正義感の強い夫だった。鷲武という刑事の話を聞く夫の目は真剣だった。その真剣さのなかに、奈美子は夫の揺れ動く気持ちを察していた。
もしも鷲武と一緒に行くといえば、自分は止めまいと決心していた。夫のわがままではない。自分と自分たちの娘を守るために行くのであれば、それを引き止める理由はない。夫の正義感がそうしているのだろう。自分や娘を心から愛しているから夫は行くのだ。ただ、夫がその制御ボックスというのを捜し出せるかどうかはわからない。無駄と分かっていても夫は行くだろう。
「美子をたのむぞ。奈美子にもすまないと思う。
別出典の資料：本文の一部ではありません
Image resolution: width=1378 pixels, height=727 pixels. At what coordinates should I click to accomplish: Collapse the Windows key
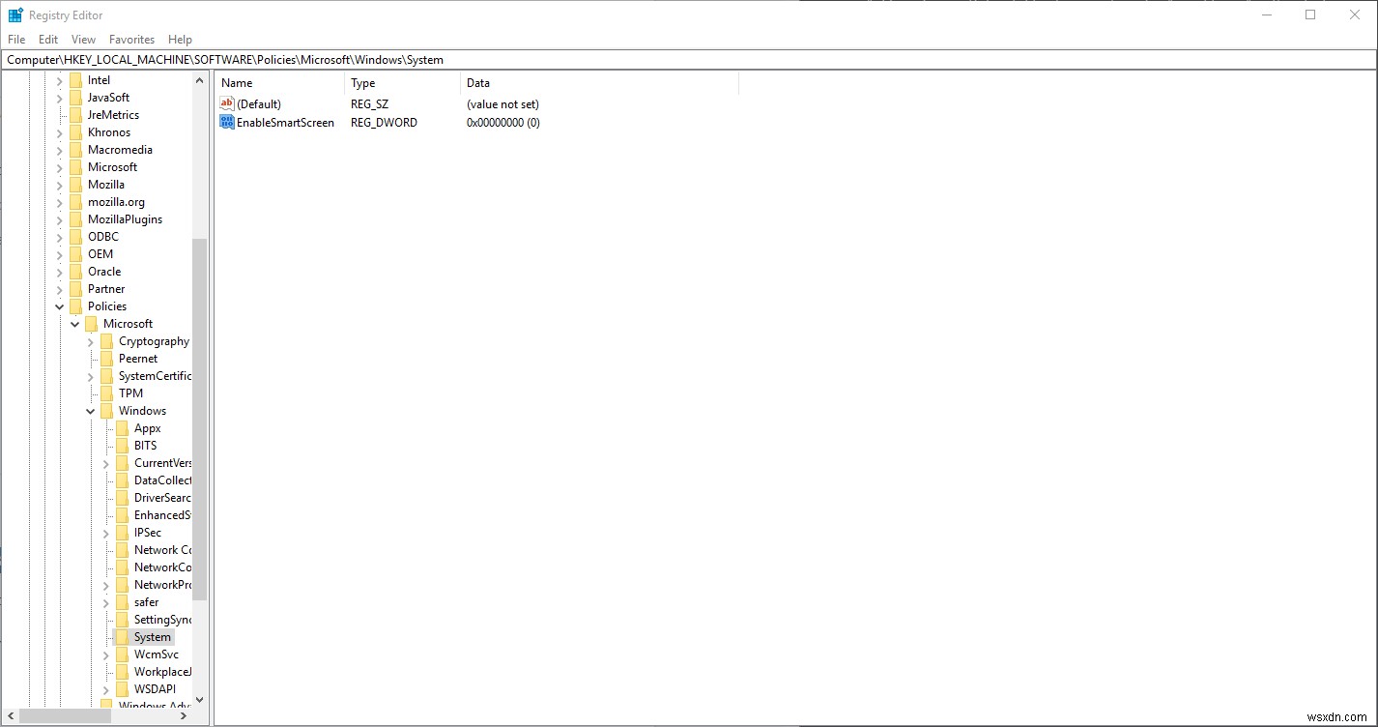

だが、美子があの球体を手に入れたのも、鷲武という刑事が現われたのも、医院が襲われたのも、おれは何かの運命のように思う。その運命のなかにおれは足を踏み入れようと決心した。世界がどうなろうとおれには知ったことじゃない。どこにいようとも核ミサイルが爆発したら死ぬことには変わりはない。だが、運命がおれを招いているいじょう、勝手な判断をするのなら、おれに何かが出来るかもしれないということだ。おれの運命という奴が、奈美子や美子のためにその何かをやれというのなら、おれはそれをやらなければならない…」
伊達の声が暗い部屋に響いていた。
「ええ…」
奈美子は体の向きを変えて、寝息をたてている美子の顔を見つめた。
「気をつけてね…」
奈美子は美子の頭を撫でながら夫に言った。